### [Your task]
How many lines of the listing below contain the word "screenshot"? Reply with the number alone.

### [Provided information]

_ _ _ _ _ _ _

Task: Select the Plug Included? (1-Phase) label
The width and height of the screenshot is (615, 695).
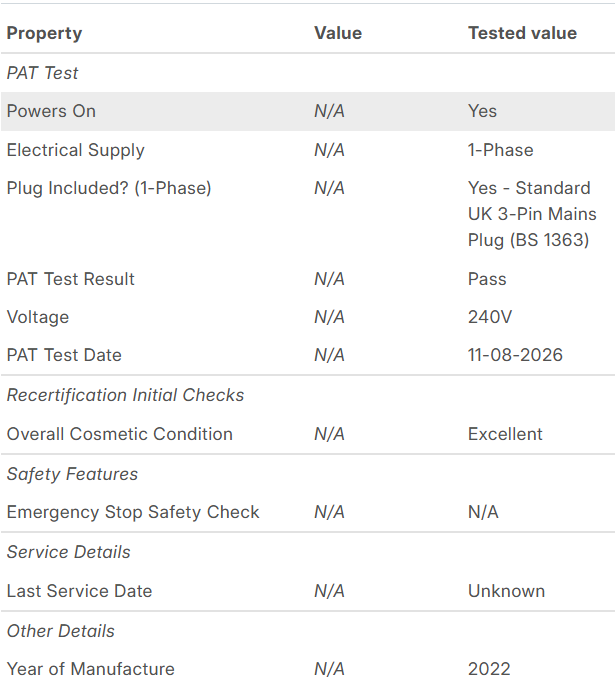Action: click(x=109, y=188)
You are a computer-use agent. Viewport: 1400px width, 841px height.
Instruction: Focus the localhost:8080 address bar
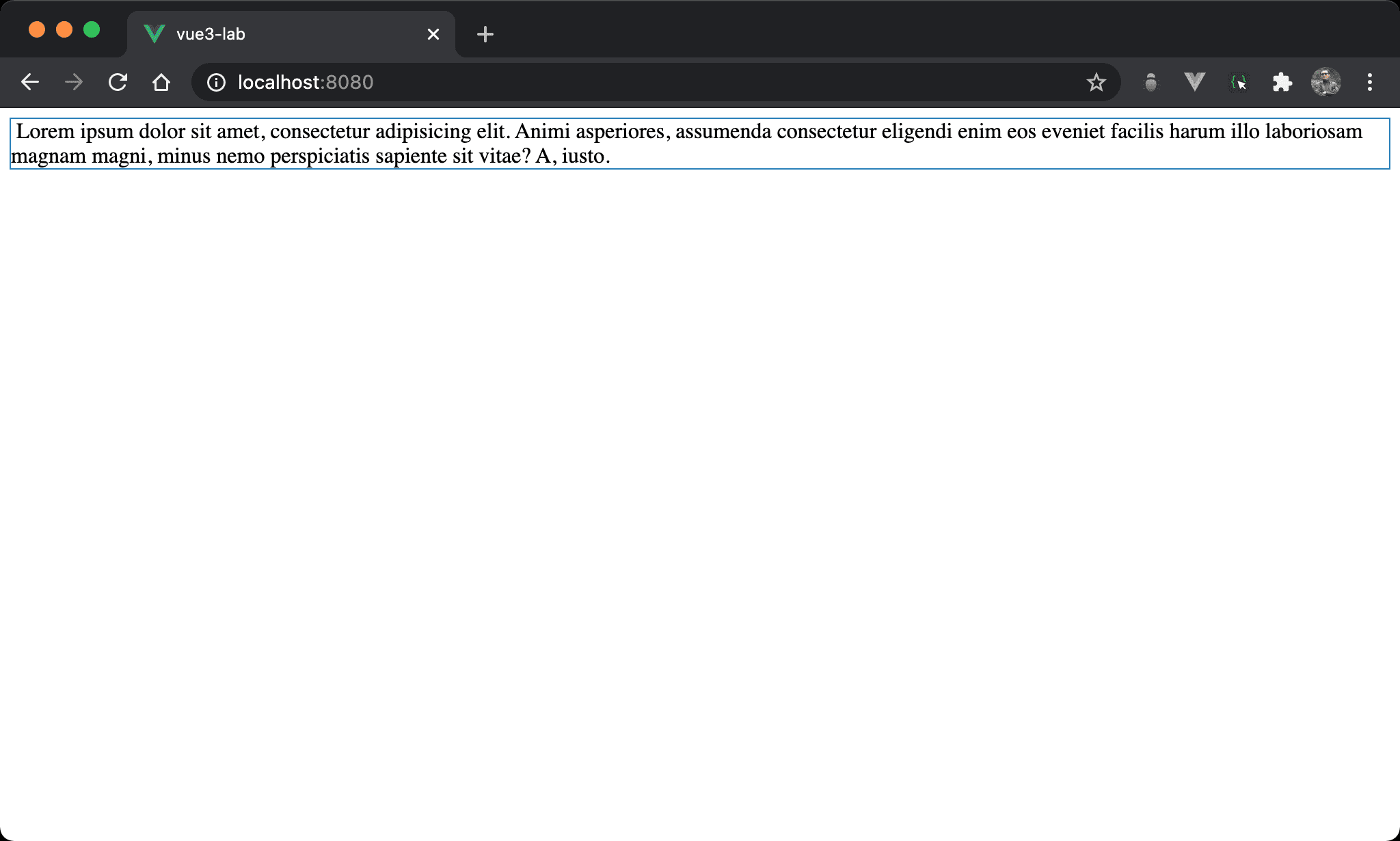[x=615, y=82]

_ _ _ _ _ _ _

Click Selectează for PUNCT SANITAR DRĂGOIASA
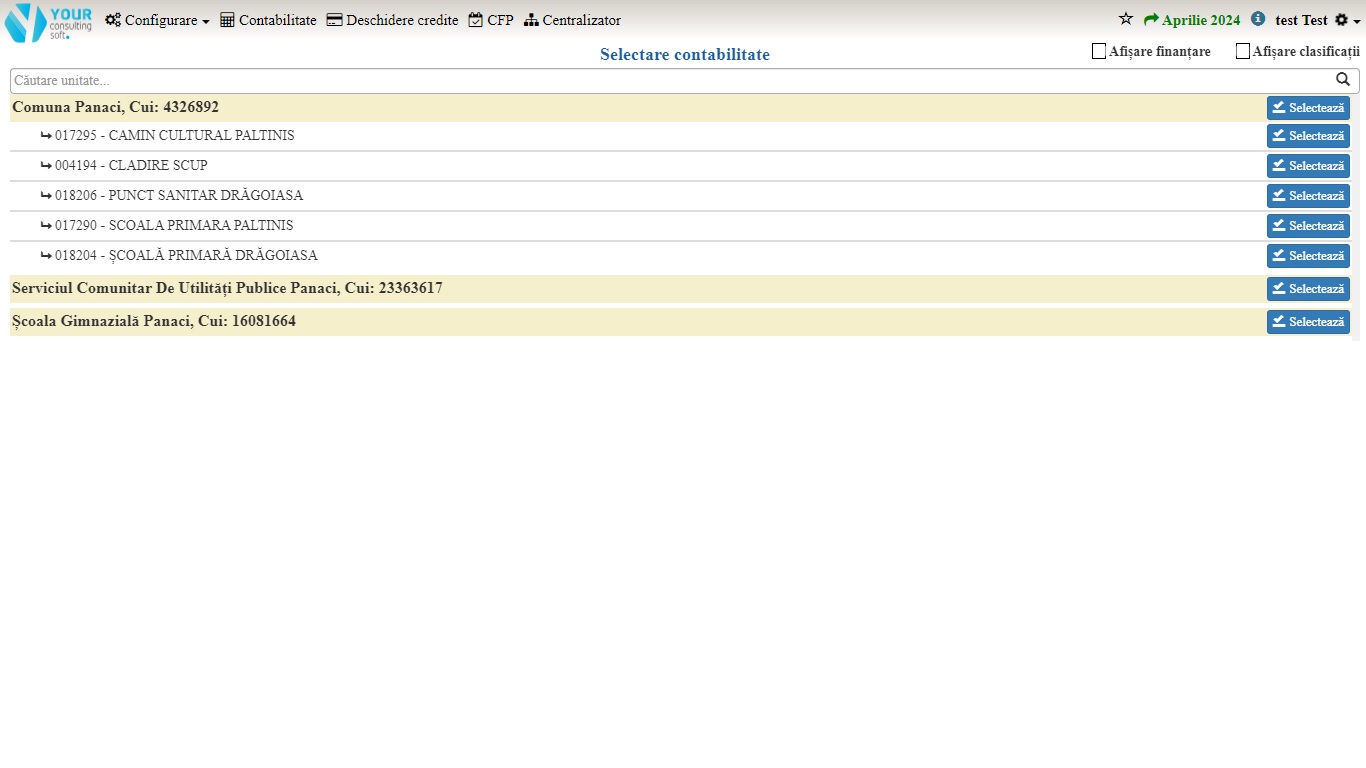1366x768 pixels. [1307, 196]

_ _ _ _ _ _ _

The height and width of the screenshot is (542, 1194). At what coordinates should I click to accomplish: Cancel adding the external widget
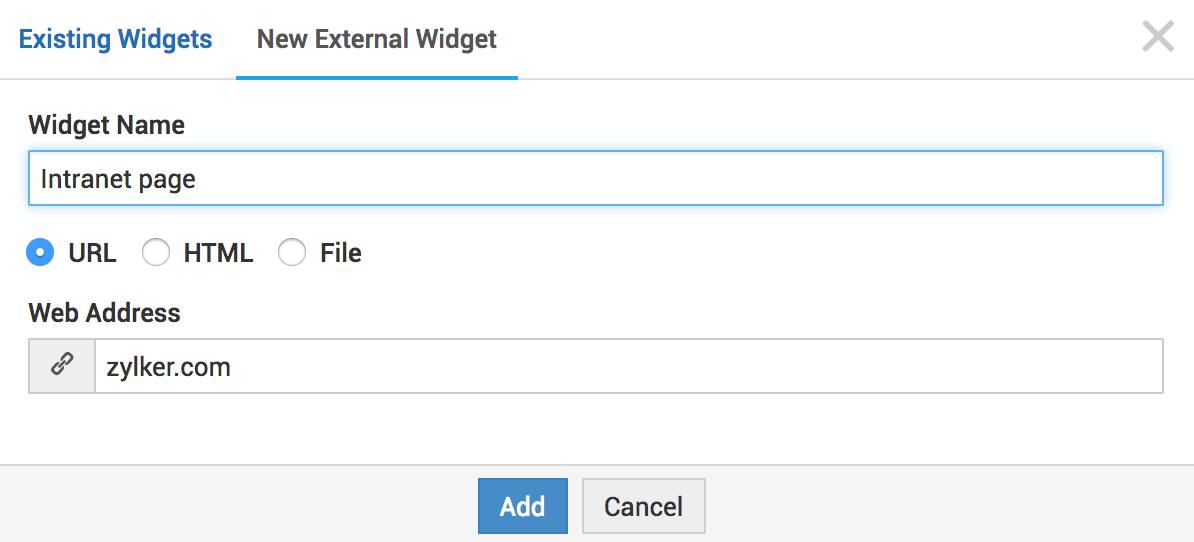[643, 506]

_ _ _ _ _ _ _

### [Output]
2